Aim of the task.
Gather every line of the records that contains the string "coordinates" and copy each one.

Task data.
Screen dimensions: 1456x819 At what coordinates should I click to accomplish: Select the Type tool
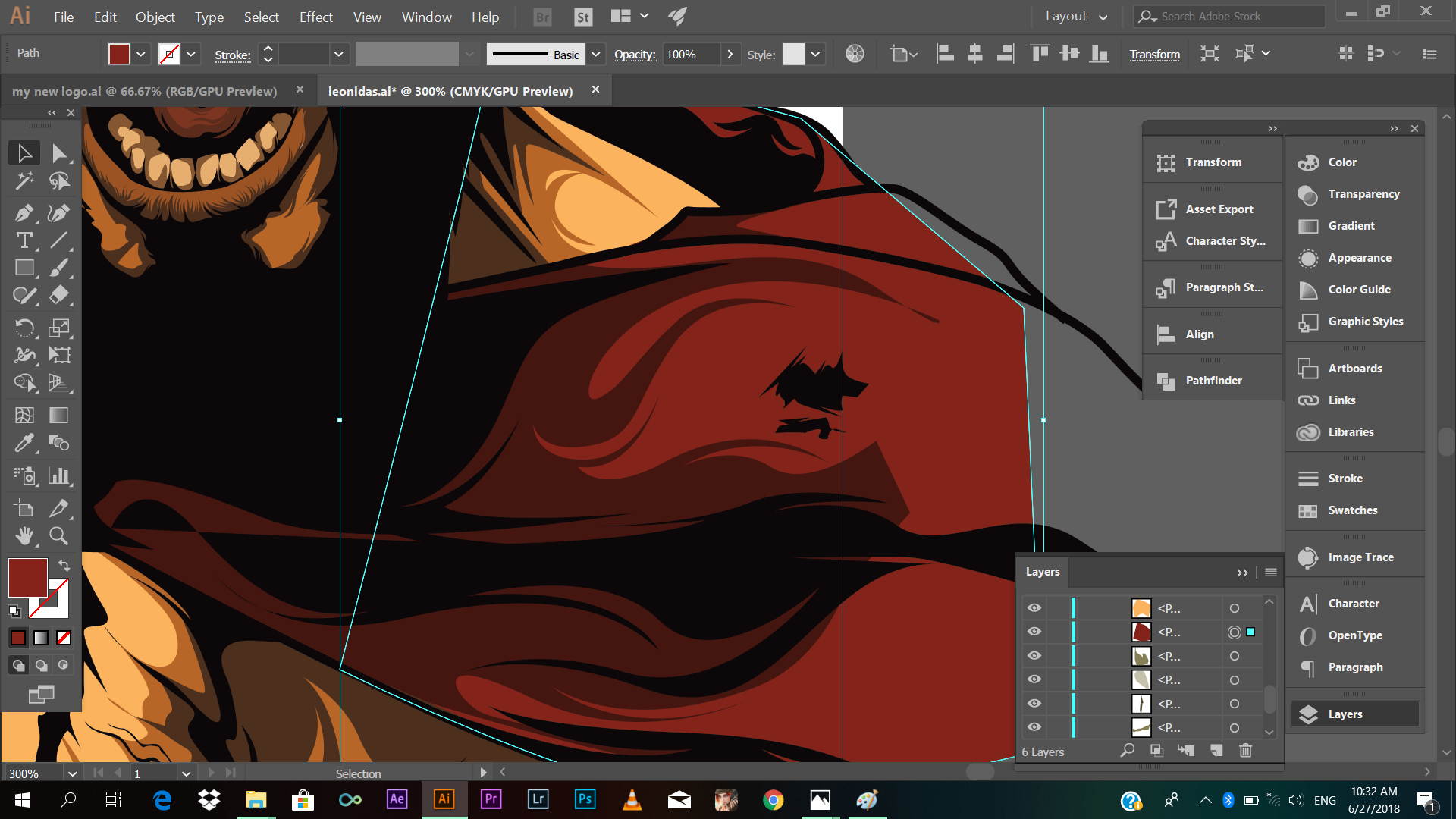point(24,240)
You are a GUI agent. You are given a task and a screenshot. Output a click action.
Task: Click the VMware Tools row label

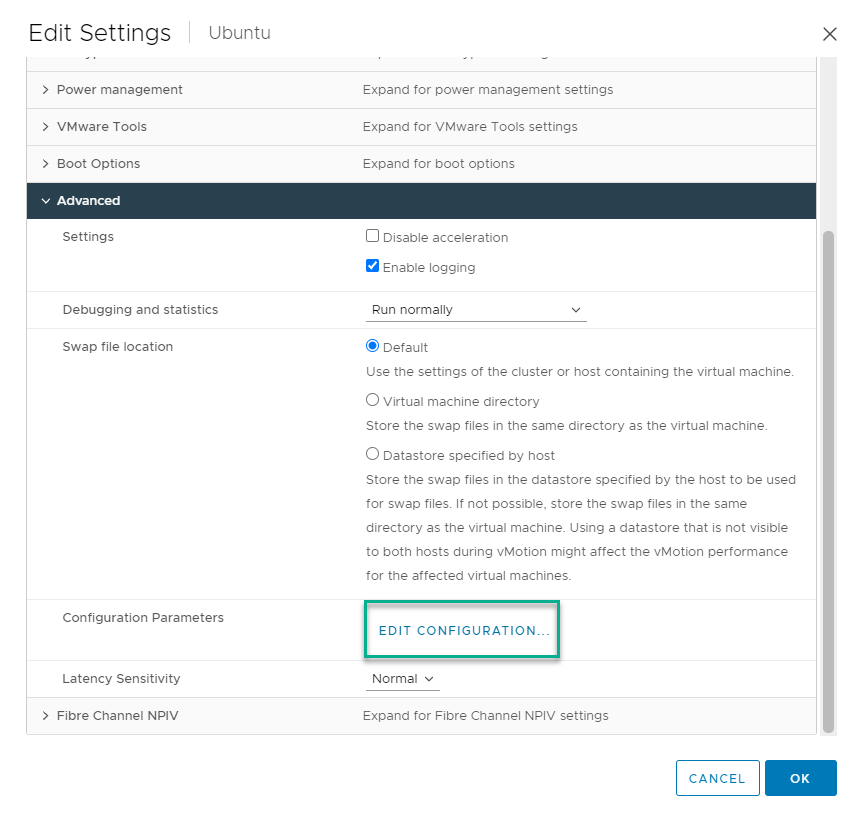(x=101, y=127)
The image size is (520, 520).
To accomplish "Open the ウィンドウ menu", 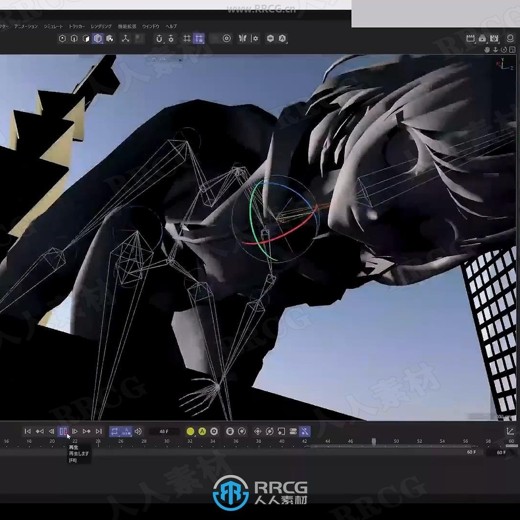I will [151, 26].
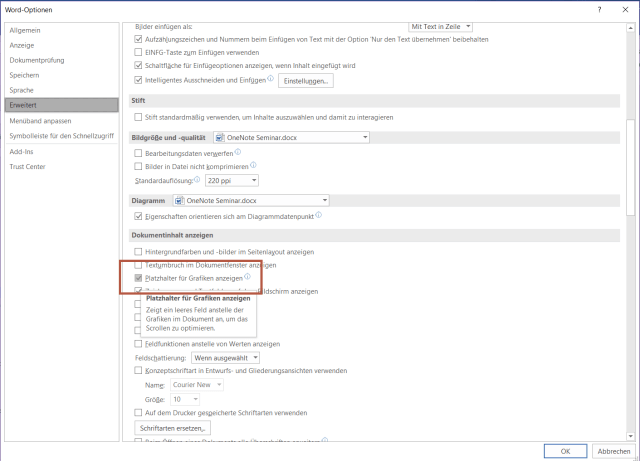
Task: Click info icon next to Platzhalter für Grafiken anzeigen
Action: (x=247, y=278)
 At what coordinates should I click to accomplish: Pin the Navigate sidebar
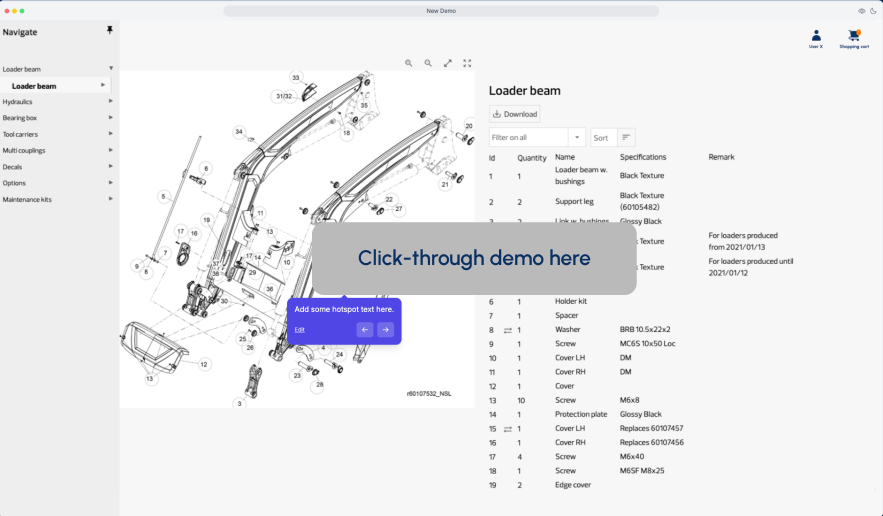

Correct answer.
Screen dimensions: 1456x819 At what coordinates should I click to accomplish: Select the Type tool
 At what coordinates should I click to accomplish: Pin the Navigate sidebar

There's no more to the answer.